Please rewrite the entries starting with the line containing "Click the Supported on scroll up arrow" and going on through the line containing "pos(411,15)", both included, keeping every line, requests too, and multiplying each answer coordinate by 1.75, rounded to the nearest whole number with halves rounded up. Leave all other numbers as they are, and give only those lines.

[Interface element entries]
--- start ---

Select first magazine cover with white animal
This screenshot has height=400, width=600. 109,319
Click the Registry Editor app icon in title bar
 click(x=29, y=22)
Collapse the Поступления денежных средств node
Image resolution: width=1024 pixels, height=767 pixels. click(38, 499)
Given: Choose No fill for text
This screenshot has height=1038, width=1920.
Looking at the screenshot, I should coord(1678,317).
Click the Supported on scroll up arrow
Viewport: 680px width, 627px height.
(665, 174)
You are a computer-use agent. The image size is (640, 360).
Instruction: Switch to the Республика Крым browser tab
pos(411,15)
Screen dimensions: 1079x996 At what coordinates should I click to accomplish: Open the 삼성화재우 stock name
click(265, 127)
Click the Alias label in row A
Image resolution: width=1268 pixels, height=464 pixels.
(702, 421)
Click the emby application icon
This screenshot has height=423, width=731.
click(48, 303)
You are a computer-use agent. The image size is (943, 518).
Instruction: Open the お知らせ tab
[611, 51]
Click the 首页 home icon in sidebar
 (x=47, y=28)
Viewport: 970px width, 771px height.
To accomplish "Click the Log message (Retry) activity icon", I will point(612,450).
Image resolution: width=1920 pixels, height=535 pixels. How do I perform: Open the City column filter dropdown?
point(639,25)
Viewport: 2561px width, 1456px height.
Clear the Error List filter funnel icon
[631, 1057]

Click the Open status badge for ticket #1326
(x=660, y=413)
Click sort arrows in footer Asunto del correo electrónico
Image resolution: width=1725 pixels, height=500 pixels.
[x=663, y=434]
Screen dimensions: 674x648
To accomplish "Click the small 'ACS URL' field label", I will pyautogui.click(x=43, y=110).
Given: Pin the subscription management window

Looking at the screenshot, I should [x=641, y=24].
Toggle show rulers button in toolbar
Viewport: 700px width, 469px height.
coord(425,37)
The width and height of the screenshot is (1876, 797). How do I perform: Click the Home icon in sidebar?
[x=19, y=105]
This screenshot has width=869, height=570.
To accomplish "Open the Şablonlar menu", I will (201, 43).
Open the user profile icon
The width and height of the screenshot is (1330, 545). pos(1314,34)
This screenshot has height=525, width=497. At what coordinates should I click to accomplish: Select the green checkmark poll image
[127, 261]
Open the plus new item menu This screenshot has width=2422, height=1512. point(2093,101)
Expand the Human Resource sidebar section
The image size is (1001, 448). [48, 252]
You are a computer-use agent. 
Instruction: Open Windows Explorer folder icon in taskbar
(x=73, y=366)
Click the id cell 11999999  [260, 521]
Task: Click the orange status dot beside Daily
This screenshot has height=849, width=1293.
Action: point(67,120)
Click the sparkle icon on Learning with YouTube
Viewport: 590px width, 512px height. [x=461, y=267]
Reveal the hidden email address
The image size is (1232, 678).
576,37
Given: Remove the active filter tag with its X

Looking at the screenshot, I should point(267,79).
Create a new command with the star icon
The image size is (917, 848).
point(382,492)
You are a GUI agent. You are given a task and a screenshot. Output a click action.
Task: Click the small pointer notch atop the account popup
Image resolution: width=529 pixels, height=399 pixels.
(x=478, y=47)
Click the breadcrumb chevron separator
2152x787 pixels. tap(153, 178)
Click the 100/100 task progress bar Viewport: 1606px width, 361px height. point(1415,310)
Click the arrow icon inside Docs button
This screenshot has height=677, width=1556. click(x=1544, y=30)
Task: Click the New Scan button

--- end ---

▶ Completed exercise:
Click the Supported on scroll up arrow
Viewport: 680px width, 627px height.
(1164, 305)
You are a computer-use agent. The image size is (640, 360).
Instruction: Switch to the Республика Крым browser tab
pos(719,26)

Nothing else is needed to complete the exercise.